- **GOAL OF THE EXERCISE**
Write out all of the data without omission, exactly as shown.

Extracted data entries
§ §
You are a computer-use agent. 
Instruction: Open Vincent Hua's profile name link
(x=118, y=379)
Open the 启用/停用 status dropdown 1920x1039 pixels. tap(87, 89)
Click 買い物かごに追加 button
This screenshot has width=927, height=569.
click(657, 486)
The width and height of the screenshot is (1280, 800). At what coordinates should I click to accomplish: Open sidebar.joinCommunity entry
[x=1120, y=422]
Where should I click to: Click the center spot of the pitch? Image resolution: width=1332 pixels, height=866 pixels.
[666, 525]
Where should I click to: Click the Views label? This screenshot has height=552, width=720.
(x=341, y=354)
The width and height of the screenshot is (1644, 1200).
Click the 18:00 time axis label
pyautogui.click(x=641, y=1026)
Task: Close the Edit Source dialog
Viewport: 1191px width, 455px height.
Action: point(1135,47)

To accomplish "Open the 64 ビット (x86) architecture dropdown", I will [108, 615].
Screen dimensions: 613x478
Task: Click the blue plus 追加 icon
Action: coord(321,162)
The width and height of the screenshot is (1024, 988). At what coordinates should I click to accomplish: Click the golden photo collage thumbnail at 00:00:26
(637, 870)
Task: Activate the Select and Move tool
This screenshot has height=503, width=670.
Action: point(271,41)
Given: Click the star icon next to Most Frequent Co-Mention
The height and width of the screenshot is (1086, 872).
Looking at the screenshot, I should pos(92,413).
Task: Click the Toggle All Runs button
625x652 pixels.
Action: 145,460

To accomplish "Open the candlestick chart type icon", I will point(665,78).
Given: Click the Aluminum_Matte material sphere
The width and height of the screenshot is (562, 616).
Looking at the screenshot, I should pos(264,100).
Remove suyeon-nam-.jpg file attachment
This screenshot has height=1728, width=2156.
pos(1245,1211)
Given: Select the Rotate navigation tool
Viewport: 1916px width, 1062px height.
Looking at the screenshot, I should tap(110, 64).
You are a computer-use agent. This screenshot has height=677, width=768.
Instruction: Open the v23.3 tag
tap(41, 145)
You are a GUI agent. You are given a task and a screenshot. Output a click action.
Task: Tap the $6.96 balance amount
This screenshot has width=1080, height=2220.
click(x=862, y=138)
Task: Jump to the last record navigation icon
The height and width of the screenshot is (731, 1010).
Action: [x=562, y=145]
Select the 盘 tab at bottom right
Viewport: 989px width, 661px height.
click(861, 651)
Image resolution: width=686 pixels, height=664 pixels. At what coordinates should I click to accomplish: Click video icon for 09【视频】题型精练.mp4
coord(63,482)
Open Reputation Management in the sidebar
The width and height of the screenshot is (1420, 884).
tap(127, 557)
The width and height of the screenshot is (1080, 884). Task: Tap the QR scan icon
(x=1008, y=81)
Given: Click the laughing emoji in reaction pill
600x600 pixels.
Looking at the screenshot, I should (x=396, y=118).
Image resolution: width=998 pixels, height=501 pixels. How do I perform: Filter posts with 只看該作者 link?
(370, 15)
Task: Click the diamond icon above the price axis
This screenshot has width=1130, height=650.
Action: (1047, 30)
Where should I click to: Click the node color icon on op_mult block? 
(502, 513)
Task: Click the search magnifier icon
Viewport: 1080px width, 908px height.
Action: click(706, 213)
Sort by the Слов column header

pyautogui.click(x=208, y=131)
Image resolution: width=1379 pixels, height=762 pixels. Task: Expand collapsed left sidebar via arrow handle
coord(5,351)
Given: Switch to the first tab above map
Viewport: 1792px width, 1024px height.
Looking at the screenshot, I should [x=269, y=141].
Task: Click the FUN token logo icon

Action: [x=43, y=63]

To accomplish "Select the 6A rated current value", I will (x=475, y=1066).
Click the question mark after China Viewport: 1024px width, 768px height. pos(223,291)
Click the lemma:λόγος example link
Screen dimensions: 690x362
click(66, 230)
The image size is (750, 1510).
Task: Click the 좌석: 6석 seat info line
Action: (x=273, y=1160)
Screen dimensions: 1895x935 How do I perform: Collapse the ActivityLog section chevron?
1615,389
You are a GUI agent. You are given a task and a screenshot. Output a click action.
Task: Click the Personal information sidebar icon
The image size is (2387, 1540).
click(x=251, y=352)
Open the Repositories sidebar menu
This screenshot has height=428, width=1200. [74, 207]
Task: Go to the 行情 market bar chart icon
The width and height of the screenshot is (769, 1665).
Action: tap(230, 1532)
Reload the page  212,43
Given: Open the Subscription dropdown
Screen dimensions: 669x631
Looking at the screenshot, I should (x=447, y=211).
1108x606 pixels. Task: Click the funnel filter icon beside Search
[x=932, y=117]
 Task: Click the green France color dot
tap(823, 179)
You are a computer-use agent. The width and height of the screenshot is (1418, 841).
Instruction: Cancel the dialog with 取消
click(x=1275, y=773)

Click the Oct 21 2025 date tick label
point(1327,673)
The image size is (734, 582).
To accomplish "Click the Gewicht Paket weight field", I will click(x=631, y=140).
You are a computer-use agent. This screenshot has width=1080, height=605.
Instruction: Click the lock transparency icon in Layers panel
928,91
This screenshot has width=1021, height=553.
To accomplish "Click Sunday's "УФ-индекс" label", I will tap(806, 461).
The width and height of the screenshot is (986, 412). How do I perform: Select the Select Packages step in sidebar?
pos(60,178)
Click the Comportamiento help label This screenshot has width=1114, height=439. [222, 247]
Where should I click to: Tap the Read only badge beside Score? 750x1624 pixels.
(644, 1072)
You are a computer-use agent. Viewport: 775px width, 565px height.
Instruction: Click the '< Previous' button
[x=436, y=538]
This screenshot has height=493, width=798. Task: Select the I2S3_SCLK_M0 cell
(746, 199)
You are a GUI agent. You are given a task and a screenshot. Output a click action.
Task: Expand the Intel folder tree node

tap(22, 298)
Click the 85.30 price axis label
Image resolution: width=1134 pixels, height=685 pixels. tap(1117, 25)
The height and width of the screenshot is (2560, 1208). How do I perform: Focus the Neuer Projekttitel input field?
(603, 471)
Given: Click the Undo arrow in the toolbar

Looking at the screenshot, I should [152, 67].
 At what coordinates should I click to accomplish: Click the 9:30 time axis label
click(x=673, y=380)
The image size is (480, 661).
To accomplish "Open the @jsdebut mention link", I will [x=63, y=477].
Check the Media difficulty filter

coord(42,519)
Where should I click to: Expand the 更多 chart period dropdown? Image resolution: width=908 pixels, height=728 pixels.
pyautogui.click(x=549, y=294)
§ §
- **TASK ANSWER**
You are a computer-use agent. 
Instruction: Open Vincent Hua's profile name link
(x=118, y=379)
Open the 启用/停用 status dropdown 1920x1039 pixels. tap(87, 89)
Click 買い物かごに追加 button
This screenshot has width=927, height=569.
click(657, 486)
The width and height of the screenshot is (1280, 800). At what coordinates should I click to accomplish: Open sidebar.joinCommunity entry
[x=1120, y=422]
Where should I click to: Click the center spot of the pitch? Image resolution: width=1332 pixels, height=866 pixels.
[666, 525]
Where should I click to: Click the Views label? This screenshot has height=552, width=720.
(x=341, y=354)
The width and height of the screenshot is (1644, 1200).
Click the 18:00 time axis label
pyautogui.click(x=641, y=1026)
Task: Close the Edit Source dialog
Viewport: 1191px width, 455px height.
Action: point(1135,47)

To accomplish "Open the 64 ビット (x86) architecture dropdown", I will [108, 615].
Screen dimensions: 613x478
Task: Click the blue plus 追加 icon
Action: coord(321,162)
The width and height of the screenshot is (1024, 988). At what coordinates should I click to accomplish: Click the golden photo collage thumbnail at 00:00:26
(637, 870)
Task: Activate the Select and Move tool
This screenshot has height=503, width=670.
Action: point(271,41)
Given: Click the star icon next to Most Frequent Co-Mention
The height and width of the screenshot is (1086, 872).
Looking at the screenshot, I should pos(92,413).
Task: Click the Toggle All Runs button
625x652 pixels.
Action: 145,460

To accomplish "Open the candlestick chart type icon", I will point(665,78).
Given: Click the Aluminum_Matte material sphere
The width and height of the screenshot is (562, 616).
Looking at the screenshot, I should pos(264,100).
Remove suyeon-nam-.jpg file attachment
This screenshot has height=1728, width=2156.
pos(1245,1211)
Given: Select the Rotate navigation tool
Viewport: 1916px width, 1062px height.
Looking at the screenshot, I should tap(110, 64).
You are a computer-use agent. This screenshot has height=677, width=768.
Instruction: Open the v23.3 tag
tap(41, 145)
You are a GUI agent. You are given a task and a screenshot. Output a click action.
Task: Tap the $6.96 balance amount
This screenshot has width=1080, height=2220.
click(x=862, y=138)
Task: Jump to the last record navigation icon
The height and width of the screenshot is (731, 1010).
Action: [x=562, y=145]
Select the 盘 tab at bottom right
Viewport: 989px width, 661px height.
click(861, 651)
Image resolution: width=686 pixels, height=664 pixels. At what coordinates should I click to accomplish: Click video icon for 09【视频】题型精练.mp4
coord(63,482)
Open Reputation Management in the sidebar
The width and height of the screenshot is (1420, 884).
tap(127, 557)
The width and height of the screenshot is (1080, 884). Task: Tap the QR scan icon
(x=1008, y=81)
Given: Click the laughing emoji in reaction pill
600x600 pixels.
Looking at the screenshot, I should (x=396, y=118).
Image resolution: width=998 pixels, height=501 pixels. How do I perform: Filter posts with 只看該作者 link?
(370, 15)
Task: Click the diamond icon above the price axis
This screenshot has width=1130, height=650.
Action: (1047, 30)
Where should I click to: Click the node color icon on op_mult block? 
(502, 513)
Task: Click the search magnifier icon
Viewport: 1080px width, 908px height.
Action: click(706, 213)
Sort by the Слов column header

pyautogui.click(x=208, y=131)
Image resolution: width=1379 pixels, height=762 pixels. Task: Expand collapsed left sidebar via arrow handle
coord(5,351)
Given: Switch to the first tab above map
Viewport: 1792px width, 1024px height.
Looking at the screenshot, I should [x=269, y=141].
Task: Click the FUN token logo icon

Action: [x=43, y=63]

To accomplish "Select the 6A rated current value", I will (x=475, y=1066).
Click the question mark after China Viewport: 1024px width, 768px height. pos(223,291)
Click the lemma:λόγος example link
Screen dimensions: 690x362
click(66, 230)
The image size is (750, 1510).
Task: Click the 좌석: 6석 seat info line
Action: (x=273, y=1160)
Screen dimensions: 1895x935 How do I perform: Collapse the ActivityLog section chevron?
1615,389
You are a GUI agent. You are given a task and a screenshot. Output a click action.
Task: Click the Personal information sidebar icon
The image size is (2387, 1540).
click(x=251, y=352)
Open the Repositories sidebar menu
This screenshot has height=428, width=1200. [74, 207]
Task: Go to the 行情 market bar chart icon
The width and height of the screenshot is (769, 1665).
Action: tap(230, 1532)
Reload the page  212,43
Given: Open the Subscription dropdown
Screen dimensions: 669x631
Looking at the screenshot, I should (x=447, y=211).
1108x606 pixels. Task: Click the funnel filter icon beside Search
[x=932, y=117]
 Task: Click the green France color dot
tap(823, 179)
You are a computer-use agent. The width and height of the screenshot is (1418, 841).
Instruction: Cancel the dialog with 取消
click(x=1275, y=773)

Click the Oct 21 2025 date tick label
point(1327,673)
The image size is (734, 582).
To accomplish "Click the Gewicht Paket weight field", I will click(x=631, y=140).
You are a computer-use agent. This screenshot has width=1080, height=605.
Instruction: Click the lock transparency icon in Layers panel
928,91
This screenshot has width=1021, height=553.
To accomplish "Click Sunday's "УФ-индекс" label", I will tap(806, 461).
The width and height of the screenshot is (986, 412). How do I perform: Select the Select Packages step in sidebar?
pos(60,178)
Click the Comportamiento help label This screenshot has width=1114, height=439. [222, 247]
Where should I click to: Tap the Read only badge beside Score? 750x1624 pixels.
(644, 1072)
You are a computer-use agent. Viewport: 775px width, 565px height.
Instruction: Click the '< Previous' button
[x=436, y=538]
This screenshot has height=493, width=798. Task: Select the I2S3_SCLK_M0 cell
(746, 199)
You are a GUI agent. You are given a task and a screenshot. Output a click action.
Task: Expand the Intel folder tree node

tap(22, 298)
Click the 85.30 price axis label
Image resolution: width=1134 pixels, height=685 pixels. tap(1117, 25)
The height and width of the screenshot is (2560, 1208). How do I perform: Focus the Neuer Projekttitel input field?
(603, 471)
Given: Click the Undo arrow in the toolbar

Looking at the screenshot, I should [152, 67].
 At what coordinates should I click to accomplish: Click the 9:30 time axis label
click(x=673, y=380)
The image size is (480, 661).
To accomplish "Open the @jsdebut mention link", I will [x=63, y=477].
Check the Media difficulty filter

coord(42,519)
Where should I click to: Expand the 更多 chart period dropdown? Image resolution: width=908 pixels, height=728 pixels.
pyautogui.click(x=549, y=294)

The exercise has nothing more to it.